◆ Source extract:
•••

Actually, each mural tells not just one story, but several. There's a story about art escaping the confines of the galleries and museums, and a second about the beauty of the Maryland countryside. A third talks about the patch of Maryland acreage on which each farm stands, and the men and women who live there.
The barns also reveal a good deal about the artist himself — a man who lost his father at age 10, spent his childhood wandering the forests of Western Maryland, battled alcoholism and taught himself to create pictures that ask questions about his world.
"I've probably worked with 750 artists over the past 12 years, and there's nobody like Bill," says John Shipman, director of the University of Maryland Art Gallery, who hired Dunlap to paint the barns.
"Bill has a strong personal knowledge of what it means to be human, and it translates into his work," Shipman says. "There's a vacancy about a lot of contemporary art, so people dismiss it because they find it irrelevant. Bill's work can be challenging. But he understands very well how what he creates fits into people's lives."
Shipman came up with the idea for the project, has secured donations of materials — including all the paint — and is slowly raising the roughly $90,000 to pay Dunlap to create murals on 24 barns. The first design was painted in 2010, and Shipman hopes the last will be completed next year.
The project was inspired by The Barnstormers, a New York-based collective of graffiti artists. In 1999, 25 members converged overnight on a small North Carolina town and spray-painted barns, tractor-trailers and farm equipment.
Instead of being outraged, the residents of Cameron, N.C., were delighted. They could tell right away that what had taken place in their town wasn't vandalism, but art.
"Artwork is necessary for humans," Shipman says. "You have to see it and be around it. It has something to teach us. But many people don't care to visit galleries. So I decided to bring the art to them."
None of Dunlap's murals are visible from major highways. Each is intentionally tucked away off sparsely traveled country roads. Gene Paul, who owns Cedar Rock/Leaning Pine Farm, estimates that perhaps 30 cars pass his place each day.
"Maryland has some of the most beautiful countryside in the nation, and it's varied, from the Eastern Shore to the mountains," says Shipman, who spent boyhood summers on a Cecil County farm.
"Half of the artwork is the drive there. We're trying to reach the suburbanites who might go to galleries but seldom venture down backcountry roads. We're creating a slower, quieter interaction so that Bill's art can sink in a little more. We want people to look at dust motes floating in the sun."
Each mural also incorporates a poem. Past selections have ranged from the prison verse of Washington-area poet R. Dwayne Betts to snatches from John Milton's "Paradise Lost."
"I combine poetry in my paintings because they're both marginalized art forms," Dunlap says. "The only people who read poetry today are those who are already fans — just like the people who look at contemporary art."

•••

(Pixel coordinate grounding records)
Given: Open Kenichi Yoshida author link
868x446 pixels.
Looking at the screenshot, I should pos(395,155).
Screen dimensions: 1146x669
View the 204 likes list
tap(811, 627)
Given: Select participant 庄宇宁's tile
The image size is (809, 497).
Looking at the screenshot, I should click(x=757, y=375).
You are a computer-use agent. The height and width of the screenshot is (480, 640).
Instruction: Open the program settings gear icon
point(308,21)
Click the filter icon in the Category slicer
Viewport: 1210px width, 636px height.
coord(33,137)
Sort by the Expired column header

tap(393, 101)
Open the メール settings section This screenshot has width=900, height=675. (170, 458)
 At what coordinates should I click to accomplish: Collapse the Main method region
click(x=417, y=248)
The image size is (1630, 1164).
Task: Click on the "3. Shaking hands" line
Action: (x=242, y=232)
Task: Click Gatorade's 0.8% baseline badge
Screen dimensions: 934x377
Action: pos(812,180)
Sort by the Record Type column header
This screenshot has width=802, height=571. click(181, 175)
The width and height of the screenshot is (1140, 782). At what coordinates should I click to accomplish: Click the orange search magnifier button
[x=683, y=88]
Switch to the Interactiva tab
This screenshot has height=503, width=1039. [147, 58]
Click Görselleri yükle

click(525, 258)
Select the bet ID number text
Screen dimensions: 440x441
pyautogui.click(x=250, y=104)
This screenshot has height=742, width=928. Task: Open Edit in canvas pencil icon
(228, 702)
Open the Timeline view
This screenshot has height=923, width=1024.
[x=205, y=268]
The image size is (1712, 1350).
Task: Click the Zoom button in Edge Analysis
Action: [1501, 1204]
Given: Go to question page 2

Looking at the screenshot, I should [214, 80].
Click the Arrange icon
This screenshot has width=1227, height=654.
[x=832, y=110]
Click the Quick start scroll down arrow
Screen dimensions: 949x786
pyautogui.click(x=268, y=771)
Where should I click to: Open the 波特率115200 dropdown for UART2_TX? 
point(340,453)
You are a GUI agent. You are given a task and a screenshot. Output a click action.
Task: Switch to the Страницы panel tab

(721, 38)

•••

◆ Work instruction 1: List the stories that the barn murals article says each mural tells.
◆ Work instruction 2:
Answer these from the barn murals article:
(a) Roughly how much money is Shipman raising to pay Dunlap?
(b) In what year did members of The Barnstormers paint in a small North Carolina town?
(c) How many cars does Gene Paul estimate pass his place each day?

◆ Task result 1:
- Art escaping the confines of the galleries and museums
- The beauty of the Maryland countryside
- The patch of Maryland acreage on which each farm stands, and the men and women who live there

◆ Task result 2:
(a) Roughly $90,000
(b) 1999
(c) Perhaps 30